The Washington Post said Sunday that other experts consider Richmond to now be the border line between North and South.
The newspaper also noted that one visible sign of the demographic change is the virtual disappearance of businesses with the word "Dixie" in the name. Dixie Liquor in Georgetown, the Post noted, is the only such establishment left.
Didn’t JFK say that DC combined the best of Northern charm and Southern efficiency?
Heh...I go by that liquor store a couple times a week on my way to grad school classes. I never actually noticed the name.
It’s astonishing to hear an actual Virginia or Southern Maryland accent around here anymore.
I was born in DC, my grandfather was a DC Trolleyman, and my Mom had an authentic Southern Maryland accent (and one of my uncles had the same accent so thick he was incomprehensible - like Boomhauer on King of the Hill.)
Many people in the DC area are from NY, New England and Pennsylvania. When the jobs left these areas and there was no opportunity many people left for the DC area where there were plenty of high paying jobs. There are many people from West Virginia too.
Politicians allow illegal immigrants to to ignore the law and get very generous social services for themselves and their families. The DC area attracts many of them.
LLS
So we Yankees are classed alongside the illegals??? We aren't foreigners, for goodness sake!
Yes, JFK said that about D.C.
As a Hoosier transplant to the Northern Virginia suburbs, I maintain that the Old Dominion doesn't really start until you get south of the Rappahannock River.
In 1979, I went to DC to spend the summer. The day after I arrived, I realized I was in the South when I saw grits and scrapple on my breakfast plate.
In 2007, I returned to DC after many years. The restaurant where I had eaten grits and scrapple was gone, but not far away was a Chipotle Grill, part of a chain that specializes in Mexican cookery—a cuisine not to be found in DC in 1979.
When I attended President Reagan's inauguration in 1981, I stayed in a motel in Fredericksburg that was on a street named after Jefferson Davis.
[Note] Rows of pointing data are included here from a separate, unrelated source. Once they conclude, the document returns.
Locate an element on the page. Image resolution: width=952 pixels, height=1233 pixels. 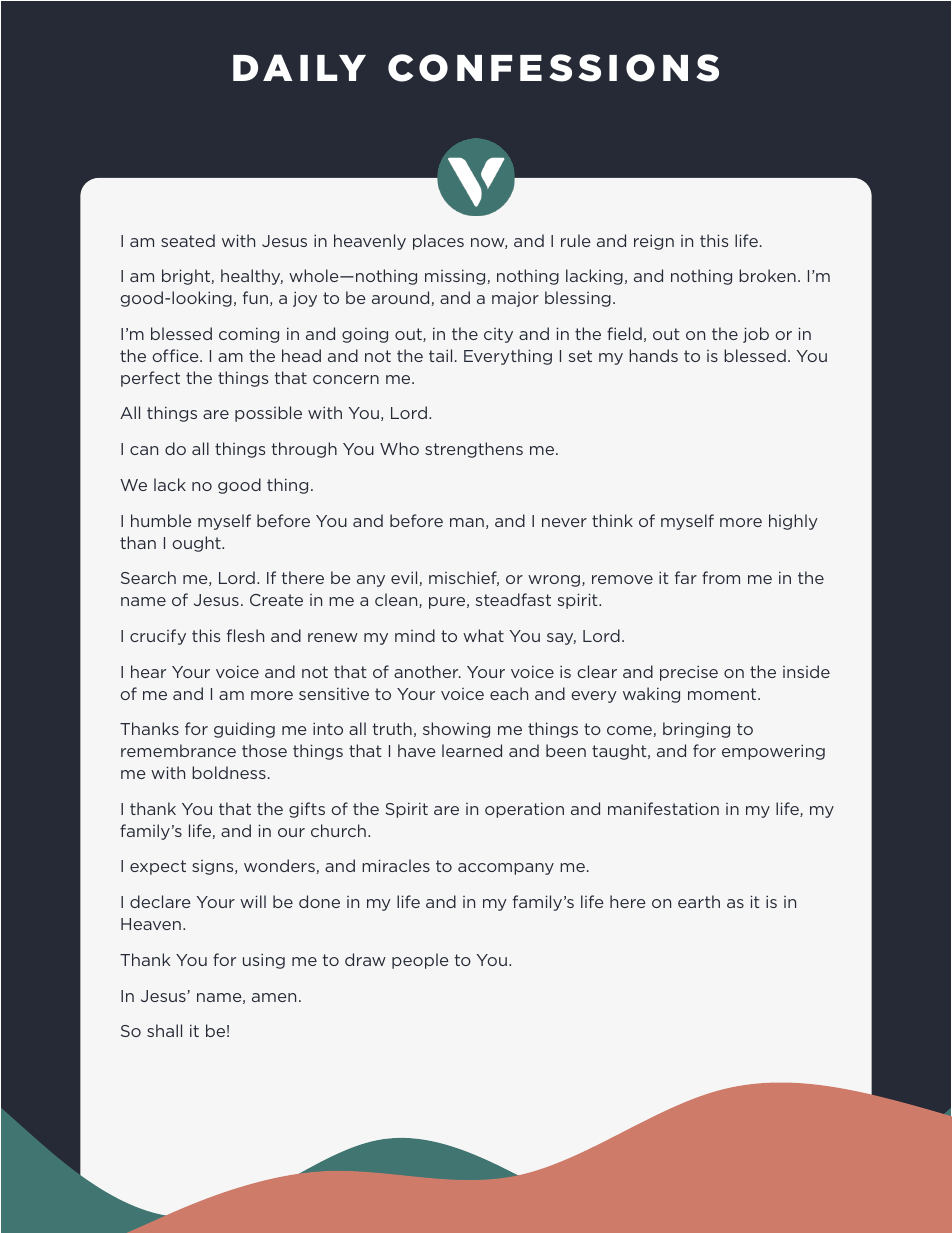
amen is located at coordinates (274, 997).
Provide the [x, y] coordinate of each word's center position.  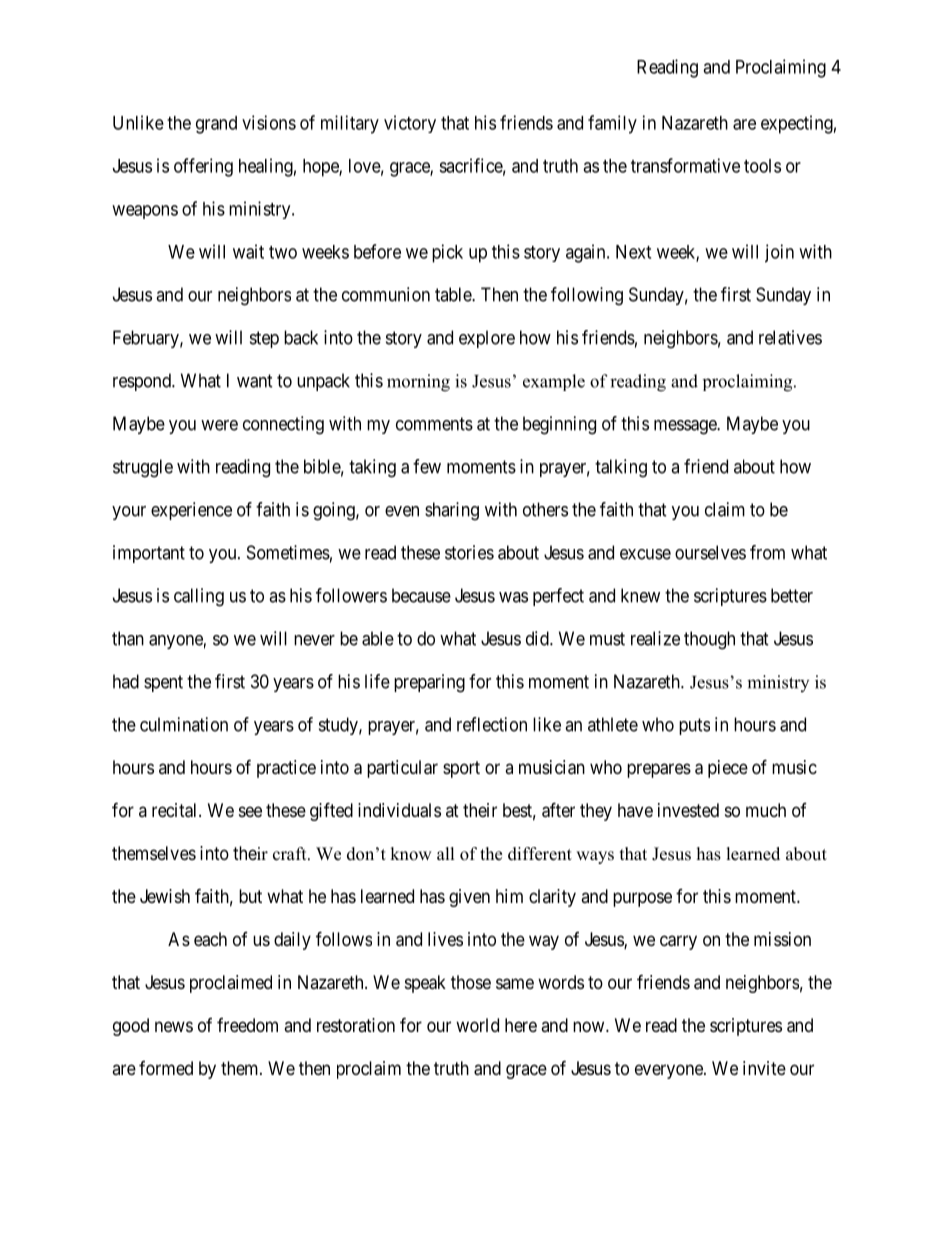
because [421, 595]
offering [203, 167]
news [174, 1026]
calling [199, 597]
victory [410, 124]
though [709, 640]
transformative [685, 165]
Driving around town, I saw a Bonnie Blue Flag flying in front of one house, so I figured I was in the real Virginia.
I ran into such an accent in Portsmouth, Va. about 15 years ago asking for directions at a gas station. Almost an accent you hear on those PBS programs set on an English country estate.
That looks yummy!
The Tidewater Virginia/Eastern North Carolina accent is easily the most pleasant and beautiful in the country.
As someone whose roots in Virginia go back to the seventeenth century, I’d almost agree with you. Once you get out in the backwoods of Maryland, you’re in the South again. In Virginia, the South starts south and east of Fredericksburg and to the west of Ashby’s Gap. If you can find Duke’s mayonnaise in the grocery stores, Confederate flags outside of the houses, and “I (heart) Blueticks” bumper stickers on the F-250s, you’re in the South.